Cooking club in questo ci si ritrova a cucinare, gli incontri sono una volta al mese sempre intorno a cucine diverse. Il primo anno ne ho ospitato uno intorno alle tagliatelle fatte in casa, un successone! Carino tornare a casa con nuove ricette e come sempre interessante lo scambio che deriva dal cucinare e degustare insieme nuovi piatti. 
Movie night: una serata al cinema un film da vedere insieme preceduto o seguito da un bicchiere in compagnia. Idea simpatica per spezzare la settimana  e motivarsi ad uscire nelle sere d’inverno!
Out and about ci porta alla scoperta di mostre, musei e esperienze interessanti a Stoccolma. Occasione per scoprire qualcosa in più sul paese che ci ospita, piccola iniezione di cultura e come sempre  dopo ci si mette a tavola o per un lunch veloce o per la solita Fika!
Stockholm night out uscite serali una volta al mese organizzate in locali diversi della città o per attività come l’attesissima serata curling. Quando si è nuovi e con un tessuto sociale in costruzione non è male avere in agenda qualche piccola uscita tra adulti tanto per non dimenticarsi che dopo un trasloco la vita ricomincia!
Walking club mens sana in corpore sano, questo motto calza a pennello con la nostra scuola, tantissime le attività che ci spronano a muoverci anche nelle lunghe e e fredde giornate d’inverno. Una volta alla settimana ci si ritrova per una camminata che va dai sette ai 10 chilometri e che ovviamente si conclude con un meritato caffè o più per le golose di turno. Stoccolma è una città dove si cammina tantissimo, io personalmente non prendo mai i mezzi di trasporto e cammino tra gli otto e i dieci chilometri al giorno, ma questo appuntamento settimanale con la camminata nella natura non lo perdo mai!

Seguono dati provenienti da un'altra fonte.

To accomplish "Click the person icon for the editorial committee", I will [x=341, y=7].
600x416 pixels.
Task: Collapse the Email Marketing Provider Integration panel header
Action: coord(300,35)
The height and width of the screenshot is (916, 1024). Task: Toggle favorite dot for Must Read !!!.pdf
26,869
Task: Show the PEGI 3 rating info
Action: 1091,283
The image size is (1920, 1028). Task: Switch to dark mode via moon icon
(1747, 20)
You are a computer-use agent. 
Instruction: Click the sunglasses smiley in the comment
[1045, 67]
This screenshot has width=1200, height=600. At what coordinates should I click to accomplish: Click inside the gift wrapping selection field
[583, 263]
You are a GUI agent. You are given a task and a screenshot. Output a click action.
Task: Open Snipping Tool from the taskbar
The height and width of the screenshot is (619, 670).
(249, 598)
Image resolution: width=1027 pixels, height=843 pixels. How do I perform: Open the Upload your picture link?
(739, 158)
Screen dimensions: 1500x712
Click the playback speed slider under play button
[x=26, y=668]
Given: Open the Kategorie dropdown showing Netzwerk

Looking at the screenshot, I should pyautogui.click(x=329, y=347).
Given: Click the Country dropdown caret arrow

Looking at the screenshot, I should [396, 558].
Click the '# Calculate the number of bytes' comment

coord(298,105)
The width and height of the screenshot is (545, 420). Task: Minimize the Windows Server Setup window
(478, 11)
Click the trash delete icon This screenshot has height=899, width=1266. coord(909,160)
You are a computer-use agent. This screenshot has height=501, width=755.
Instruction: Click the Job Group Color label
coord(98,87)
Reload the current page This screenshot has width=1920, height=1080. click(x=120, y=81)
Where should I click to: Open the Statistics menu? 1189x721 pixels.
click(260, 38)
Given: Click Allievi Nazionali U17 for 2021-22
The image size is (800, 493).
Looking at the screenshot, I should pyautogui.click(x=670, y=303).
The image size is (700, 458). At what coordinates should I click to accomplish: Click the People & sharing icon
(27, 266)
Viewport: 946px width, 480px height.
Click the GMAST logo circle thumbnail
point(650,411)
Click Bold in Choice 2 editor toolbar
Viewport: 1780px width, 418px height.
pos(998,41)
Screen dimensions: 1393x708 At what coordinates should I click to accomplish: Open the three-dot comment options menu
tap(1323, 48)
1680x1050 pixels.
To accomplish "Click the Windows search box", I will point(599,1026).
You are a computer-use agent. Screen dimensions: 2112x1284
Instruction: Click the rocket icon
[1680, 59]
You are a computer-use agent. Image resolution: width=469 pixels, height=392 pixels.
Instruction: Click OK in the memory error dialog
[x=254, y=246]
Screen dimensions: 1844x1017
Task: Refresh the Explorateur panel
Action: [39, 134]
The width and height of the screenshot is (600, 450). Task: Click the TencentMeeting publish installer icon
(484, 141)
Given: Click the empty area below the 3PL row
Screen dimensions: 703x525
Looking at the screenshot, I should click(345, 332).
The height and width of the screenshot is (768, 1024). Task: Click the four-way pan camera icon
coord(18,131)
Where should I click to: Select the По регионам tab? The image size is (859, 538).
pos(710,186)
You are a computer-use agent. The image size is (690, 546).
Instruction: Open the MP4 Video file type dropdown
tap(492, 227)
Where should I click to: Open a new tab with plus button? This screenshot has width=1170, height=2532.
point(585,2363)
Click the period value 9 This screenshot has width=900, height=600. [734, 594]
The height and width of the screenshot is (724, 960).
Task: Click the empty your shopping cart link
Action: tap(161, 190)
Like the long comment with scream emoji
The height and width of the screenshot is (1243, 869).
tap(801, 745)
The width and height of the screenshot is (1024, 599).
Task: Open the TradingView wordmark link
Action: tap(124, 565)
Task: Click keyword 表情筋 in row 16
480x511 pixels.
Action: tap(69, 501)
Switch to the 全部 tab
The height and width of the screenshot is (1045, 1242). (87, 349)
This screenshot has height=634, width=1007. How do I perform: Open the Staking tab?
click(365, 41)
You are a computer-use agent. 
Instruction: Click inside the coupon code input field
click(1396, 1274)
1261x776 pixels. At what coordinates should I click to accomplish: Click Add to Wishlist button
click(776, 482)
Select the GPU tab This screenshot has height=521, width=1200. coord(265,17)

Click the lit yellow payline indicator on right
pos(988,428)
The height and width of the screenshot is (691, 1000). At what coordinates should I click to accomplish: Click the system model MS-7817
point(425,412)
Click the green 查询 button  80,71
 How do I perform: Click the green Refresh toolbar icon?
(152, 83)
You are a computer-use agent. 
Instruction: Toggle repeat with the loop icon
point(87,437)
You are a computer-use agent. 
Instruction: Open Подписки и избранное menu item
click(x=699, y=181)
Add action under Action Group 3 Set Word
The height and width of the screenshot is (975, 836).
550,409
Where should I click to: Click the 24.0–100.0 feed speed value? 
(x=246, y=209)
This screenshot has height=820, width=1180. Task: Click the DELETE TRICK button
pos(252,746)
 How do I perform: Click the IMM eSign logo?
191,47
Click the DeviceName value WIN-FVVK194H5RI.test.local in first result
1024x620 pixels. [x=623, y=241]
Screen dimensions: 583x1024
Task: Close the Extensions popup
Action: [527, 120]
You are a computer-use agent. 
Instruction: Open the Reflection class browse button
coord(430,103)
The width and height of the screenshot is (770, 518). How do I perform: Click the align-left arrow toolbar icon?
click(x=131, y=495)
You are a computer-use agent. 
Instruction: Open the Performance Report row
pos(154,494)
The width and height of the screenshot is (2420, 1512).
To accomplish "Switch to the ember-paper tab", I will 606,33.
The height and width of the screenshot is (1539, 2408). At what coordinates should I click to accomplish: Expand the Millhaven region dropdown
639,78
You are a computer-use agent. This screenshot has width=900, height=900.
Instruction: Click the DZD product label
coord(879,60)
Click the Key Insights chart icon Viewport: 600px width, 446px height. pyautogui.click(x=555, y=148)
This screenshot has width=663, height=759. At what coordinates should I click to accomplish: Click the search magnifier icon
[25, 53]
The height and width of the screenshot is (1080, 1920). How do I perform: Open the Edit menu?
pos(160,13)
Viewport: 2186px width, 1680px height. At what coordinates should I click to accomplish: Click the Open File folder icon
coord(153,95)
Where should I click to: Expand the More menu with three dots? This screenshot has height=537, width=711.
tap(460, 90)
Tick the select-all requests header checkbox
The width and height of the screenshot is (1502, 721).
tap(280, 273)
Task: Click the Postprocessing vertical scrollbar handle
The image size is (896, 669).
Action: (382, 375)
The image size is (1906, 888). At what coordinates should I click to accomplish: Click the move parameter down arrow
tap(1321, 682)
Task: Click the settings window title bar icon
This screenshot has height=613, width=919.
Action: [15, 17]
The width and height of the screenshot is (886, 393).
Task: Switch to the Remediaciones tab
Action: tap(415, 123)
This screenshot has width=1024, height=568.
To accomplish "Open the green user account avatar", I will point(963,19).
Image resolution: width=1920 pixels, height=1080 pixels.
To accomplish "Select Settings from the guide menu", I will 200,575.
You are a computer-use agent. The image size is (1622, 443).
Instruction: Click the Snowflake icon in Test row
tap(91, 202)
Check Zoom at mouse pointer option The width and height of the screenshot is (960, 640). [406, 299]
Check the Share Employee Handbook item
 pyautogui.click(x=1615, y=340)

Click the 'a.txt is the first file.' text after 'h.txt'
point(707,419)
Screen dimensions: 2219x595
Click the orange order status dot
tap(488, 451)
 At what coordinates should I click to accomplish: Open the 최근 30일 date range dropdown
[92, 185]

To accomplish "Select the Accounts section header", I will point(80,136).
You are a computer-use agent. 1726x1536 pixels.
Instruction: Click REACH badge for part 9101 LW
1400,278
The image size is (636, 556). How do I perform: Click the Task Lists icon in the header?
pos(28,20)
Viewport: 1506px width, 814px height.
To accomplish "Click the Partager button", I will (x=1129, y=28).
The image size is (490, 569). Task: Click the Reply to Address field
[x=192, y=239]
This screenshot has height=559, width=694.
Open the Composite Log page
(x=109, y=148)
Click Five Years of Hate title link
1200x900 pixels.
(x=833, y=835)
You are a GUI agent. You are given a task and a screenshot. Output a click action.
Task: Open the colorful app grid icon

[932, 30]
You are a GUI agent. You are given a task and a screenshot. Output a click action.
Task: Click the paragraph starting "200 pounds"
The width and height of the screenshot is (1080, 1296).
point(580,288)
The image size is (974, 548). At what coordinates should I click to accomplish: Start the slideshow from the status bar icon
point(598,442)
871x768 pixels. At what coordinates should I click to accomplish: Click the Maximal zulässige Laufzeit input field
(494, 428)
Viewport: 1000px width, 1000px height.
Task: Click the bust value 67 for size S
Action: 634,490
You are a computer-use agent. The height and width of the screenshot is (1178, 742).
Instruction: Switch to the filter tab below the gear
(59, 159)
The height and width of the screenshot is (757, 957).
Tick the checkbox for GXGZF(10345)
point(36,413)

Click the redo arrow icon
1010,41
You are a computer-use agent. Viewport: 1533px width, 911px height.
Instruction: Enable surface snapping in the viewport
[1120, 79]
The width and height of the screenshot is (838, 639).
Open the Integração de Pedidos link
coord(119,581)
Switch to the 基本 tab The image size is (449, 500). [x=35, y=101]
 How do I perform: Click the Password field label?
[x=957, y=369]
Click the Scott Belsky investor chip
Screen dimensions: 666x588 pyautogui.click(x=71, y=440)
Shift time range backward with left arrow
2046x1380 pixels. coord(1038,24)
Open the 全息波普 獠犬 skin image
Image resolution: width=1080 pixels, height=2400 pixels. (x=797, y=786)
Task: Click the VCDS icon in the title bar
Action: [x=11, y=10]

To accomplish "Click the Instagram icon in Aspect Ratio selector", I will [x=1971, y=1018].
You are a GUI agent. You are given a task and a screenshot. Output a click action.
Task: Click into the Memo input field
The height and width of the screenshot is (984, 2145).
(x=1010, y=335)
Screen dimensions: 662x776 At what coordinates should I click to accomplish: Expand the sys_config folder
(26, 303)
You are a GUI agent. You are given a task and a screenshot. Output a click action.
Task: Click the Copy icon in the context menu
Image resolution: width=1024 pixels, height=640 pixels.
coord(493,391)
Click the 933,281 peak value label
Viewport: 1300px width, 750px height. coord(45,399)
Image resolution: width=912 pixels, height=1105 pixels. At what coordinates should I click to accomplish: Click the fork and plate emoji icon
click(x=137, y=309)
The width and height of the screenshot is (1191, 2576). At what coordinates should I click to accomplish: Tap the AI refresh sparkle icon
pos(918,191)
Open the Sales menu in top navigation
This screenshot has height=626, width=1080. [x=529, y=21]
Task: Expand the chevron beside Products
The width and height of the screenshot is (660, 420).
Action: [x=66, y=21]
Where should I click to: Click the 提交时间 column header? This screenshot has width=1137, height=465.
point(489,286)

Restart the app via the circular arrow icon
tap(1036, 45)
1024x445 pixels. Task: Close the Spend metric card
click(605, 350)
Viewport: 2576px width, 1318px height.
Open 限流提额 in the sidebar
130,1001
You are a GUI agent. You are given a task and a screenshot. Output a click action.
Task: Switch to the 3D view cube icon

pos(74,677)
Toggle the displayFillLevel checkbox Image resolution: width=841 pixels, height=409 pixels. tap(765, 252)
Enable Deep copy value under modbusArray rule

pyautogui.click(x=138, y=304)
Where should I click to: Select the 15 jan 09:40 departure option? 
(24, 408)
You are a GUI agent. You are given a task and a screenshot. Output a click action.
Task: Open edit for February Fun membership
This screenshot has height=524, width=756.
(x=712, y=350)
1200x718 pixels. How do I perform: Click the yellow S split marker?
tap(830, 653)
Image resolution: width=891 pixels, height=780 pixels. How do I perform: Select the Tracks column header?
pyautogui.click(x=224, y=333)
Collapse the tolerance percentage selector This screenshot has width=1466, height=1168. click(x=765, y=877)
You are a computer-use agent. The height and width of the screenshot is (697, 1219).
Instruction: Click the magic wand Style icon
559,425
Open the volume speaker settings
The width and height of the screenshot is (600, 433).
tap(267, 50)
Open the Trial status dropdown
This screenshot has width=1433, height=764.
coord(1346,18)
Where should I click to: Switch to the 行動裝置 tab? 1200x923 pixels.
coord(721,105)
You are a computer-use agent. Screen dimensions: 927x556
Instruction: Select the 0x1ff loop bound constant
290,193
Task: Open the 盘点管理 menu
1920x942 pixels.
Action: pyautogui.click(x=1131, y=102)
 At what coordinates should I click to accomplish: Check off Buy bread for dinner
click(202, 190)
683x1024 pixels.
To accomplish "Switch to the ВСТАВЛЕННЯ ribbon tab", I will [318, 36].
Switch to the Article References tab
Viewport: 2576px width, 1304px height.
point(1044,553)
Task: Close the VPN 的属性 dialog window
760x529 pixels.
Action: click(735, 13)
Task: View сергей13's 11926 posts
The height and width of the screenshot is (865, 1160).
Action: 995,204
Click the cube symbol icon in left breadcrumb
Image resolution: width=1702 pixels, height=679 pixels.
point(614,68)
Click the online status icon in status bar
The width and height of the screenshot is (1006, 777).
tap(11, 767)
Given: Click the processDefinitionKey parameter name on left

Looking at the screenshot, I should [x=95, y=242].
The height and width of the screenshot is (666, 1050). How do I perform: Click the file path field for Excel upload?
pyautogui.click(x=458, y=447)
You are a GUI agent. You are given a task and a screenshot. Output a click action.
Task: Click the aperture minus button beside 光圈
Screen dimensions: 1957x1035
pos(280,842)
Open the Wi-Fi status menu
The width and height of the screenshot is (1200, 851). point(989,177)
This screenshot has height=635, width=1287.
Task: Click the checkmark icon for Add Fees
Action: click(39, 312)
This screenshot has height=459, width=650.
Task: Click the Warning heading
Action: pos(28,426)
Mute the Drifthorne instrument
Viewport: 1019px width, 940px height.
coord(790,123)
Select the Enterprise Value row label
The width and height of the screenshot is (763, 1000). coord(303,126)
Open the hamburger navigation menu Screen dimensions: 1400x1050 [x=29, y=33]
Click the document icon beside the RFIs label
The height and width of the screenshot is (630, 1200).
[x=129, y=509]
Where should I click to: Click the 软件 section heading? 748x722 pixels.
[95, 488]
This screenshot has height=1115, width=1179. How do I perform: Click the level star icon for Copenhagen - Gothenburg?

Running club loro sono la versione più avanzata del walking, si ritrovano il lunedì mattina presto e il venerdì con noi del walking, salutandoci all’inizio e ritrovandoci al caffè.
Yoga moltissimo successo per questo gruppo con due classi piene e lista d’attesa... le mamme di Stockholm International school hanno bisogno di effetto zen!
ABC club questo per me è il più divertente, alcool before collecting, il venerdì alle due un gruppetto si ritrova al bar non lontano dalla scuola per farsi un cicchetto prima di affrontare ritiro figli e conseguente week end... cosa non si fa quando si è all’estero per sopravvivere.
Non ufficialmente club della scuola ma diciamo affiliato c’è poi anche il pilates, organizzato in un pilates center non lontano dalla scuola, dove ci sono tre lezioni in inglese per noi della scuola internazionale. Ormai i corsi sono rodati da anni ed un vero divertimento... non sto a dirvi che dopo ogni classe si fa fika e poi ognuno è pronto per le proprie faccende, lavoro o no.

Quando sono arrivata mi sono gettata a capofitto su tutto il fattibile, con la saggezza dei mie due decenni in espatrio sulle spalle, sapevo che chi ben comincia è a metà dell’opera per quanto riguarda il difficile processo di installazione e socializzazione. Due anni dopo ho abbandonato certe attività, selezionato le amicizie, insomma trovato la mia strada, ma non smetterò mai di pensare che  la scuola con questo suo saper accogliere è stata parte del mio sentirmi bene e a casa in frettissima.